[Work instructions] For the records below, reproduce exactly the line that contains "Viewport: 1274px width, 637px height." and all subsequent lines, with nothing left out and nothing added.
** Records for this exercise follows **
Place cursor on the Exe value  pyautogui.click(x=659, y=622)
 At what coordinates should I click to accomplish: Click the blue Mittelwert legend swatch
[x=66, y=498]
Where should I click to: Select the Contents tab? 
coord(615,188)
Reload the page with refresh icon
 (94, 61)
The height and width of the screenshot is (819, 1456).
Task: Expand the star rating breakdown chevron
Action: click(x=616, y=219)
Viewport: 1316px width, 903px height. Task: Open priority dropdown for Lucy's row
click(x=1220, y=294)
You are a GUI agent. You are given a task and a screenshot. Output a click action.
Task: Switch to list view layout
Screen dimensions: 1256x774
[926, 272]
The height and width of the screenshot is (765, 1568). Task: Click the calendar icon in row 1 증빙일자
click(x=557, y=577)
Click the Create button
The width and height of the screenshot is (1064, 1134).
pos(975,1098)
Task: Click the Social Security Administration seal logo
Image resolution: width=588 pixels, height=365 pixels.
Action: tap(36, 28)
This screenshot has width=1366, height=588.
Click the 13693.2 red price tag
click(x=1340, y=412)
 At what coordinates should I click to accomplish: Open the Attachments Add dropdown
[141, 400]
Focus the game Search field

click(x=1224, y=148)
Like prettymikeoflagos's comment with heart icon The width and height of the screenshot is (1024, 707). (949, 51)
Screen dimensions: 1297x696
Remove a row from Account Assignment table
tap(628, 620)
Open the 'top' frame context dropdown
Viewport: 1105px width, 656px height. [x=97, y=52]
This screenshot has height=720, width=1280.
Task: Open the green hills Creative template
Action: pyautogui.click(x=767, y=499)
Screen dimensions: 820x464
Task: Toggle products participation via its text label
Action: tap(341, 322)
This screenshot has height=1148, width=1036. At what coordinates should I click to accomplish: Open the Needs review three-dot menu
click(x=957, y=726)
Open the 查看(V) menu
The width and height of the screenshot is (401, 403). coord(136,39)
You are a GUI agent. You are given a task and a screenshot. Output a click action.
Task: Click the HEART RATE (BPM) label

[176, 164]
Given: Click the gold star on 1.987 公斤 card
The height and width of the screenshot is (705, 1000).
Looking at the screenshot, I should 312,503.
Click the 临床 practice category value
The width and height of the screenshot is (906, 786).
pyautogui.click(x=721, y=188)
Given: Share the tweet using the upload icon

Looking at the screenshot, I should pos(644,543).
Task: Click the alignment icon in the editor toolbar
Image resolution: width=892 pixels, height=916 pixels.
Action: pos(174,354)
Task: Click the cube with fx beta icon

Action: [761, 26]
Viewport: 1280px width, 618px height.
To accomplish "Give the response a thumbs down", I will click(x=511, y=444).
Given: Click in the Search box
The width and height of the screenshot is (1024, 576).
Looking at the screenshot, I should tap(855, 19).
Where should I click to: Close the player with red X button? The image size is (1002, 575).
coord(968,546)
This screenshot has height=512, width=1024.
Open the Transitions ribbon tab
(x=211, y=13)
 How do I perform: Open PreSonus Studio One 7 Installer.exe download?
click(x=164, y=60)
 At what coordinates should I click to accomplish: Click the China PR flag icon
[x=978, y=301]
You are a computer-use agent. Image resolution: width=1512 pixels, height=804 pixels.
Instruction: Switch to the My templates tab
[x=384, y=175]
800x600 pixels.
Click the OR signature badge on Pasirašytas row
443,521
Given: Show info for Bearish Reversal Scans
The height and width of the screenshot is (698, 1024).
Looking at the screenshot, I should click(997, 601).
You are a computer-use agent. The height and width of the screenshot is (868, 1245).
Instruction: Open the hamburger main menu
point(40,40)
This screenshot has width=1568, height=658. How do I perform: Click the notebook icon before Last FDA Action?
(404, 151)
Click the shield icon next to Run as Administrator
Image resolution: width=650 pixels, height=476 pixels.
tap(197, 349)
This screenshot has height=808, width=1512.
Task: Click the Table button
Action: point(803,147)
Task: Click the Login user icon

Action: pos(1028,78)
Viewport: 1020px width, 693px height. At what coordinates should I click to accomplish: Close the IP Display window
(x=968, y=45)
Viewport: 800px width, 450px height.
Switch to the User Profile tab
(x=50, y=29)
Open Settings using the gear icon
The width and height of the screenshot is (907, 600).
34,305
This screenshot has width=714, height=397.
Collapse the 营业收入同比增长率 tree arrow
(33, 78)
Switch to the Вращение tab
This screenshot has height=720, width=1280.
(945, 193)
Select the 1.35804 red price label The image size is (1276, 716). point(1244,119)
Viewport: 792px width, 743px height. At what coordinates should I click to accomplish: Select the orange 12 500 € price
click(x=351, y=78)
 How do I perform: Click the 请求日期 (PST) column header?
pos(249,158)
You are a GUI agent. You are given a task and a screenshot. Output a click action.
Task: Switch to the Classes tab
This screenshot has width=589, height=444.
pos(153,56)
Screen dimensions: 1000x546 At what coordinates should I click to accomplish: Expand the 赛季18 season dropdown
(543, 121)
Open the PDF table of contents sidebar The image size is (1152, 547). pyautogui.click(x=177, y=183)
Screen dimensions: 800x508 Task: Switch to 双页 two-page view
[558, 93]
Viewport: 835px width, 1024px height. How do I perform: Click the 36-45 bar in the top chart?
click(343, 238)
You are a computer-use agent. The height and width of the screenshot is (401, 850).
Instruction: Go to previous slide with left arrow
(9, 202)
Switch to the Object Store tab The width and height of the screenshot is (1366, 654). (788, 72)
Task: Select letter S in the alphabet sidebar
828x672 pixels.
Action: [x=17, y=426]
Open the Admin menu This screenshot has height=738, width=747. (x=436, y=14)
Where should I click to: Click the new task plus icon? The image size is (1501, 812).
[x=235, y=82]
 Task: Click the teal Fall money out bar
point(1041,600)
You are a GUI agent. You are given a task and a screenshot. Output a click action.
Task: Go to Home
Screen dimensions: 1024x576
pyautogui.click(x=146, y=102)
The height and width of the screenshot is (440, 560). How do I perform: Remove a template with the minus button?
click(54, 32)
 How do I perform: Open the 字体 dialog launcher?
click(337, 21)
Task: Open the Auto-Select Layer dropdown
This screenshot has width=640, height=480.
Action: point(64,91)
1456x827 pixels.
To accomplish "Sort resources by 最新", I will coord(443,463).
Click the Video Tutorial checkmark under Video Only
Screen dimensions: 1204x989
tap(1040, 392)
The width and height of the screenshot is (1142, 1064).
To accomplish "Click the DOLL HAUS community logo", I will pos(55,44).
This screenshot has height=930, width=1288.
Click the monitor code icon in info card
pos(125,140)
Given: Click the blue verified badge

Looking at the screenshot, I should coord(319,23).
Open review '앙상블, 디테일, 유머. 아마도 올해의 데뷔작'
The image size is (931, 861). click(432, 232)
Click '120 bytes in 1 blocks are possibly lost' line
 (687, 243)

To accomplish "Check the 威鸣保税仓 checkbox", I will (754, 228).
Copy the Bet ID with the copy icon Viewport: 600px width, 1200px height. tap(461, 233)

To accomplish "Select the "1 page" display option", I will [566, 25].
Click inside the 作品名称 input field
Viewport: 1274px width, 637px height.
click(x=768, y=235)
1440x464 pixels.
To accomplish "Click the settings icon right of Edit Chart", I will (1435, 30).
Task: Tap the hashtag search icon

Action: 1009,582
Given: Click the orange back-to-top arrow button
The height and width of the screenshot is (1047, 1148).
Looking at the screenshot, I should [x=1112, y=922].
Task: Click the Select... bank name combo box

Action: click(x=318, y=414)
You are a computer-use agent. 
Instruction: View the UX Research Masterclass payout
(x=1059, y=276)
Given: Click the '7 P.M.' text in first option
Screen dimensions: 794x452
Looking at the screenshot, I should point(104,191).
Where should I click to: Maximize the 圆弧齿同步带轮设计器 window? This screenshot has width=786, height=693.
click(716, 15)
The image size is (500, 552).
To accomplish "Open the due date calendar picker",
** End of Records for this exercise **
[Answer section]
Viewport: 1274px width, 637px height.
click(x=768, y=235)
1440x464 pixels.
To accomplish "Click the settings icon right of Edit Chart", I will (1435, 30).
Task: Tap the hashtag search icon

Action: 1009,582
Given: Click the orange back-to-top arrow button
The height and width of the screenshot is (1047, 1148).
Looking at the screenshot, I should [x=1112, y=922].
Task: Click the Select... bank name combo box

Action: click(x=318, y=414)
You are a computer-use agent. 
Instruction: View the UX Research Masterclass payout
(x=1059, y=276)
Given: Click the '7 P.M.' text in first option
Screen dimensions: 794x452
Looking at the screenshot, I should point(104,191).
Where should I click to: Maximize the 圆弧齿同步带轮设计器 window? This screenshot has width=786, height=693.
click(716, 15)
The image size is (500, 552).
To accomplish "Open the due date calendar picker",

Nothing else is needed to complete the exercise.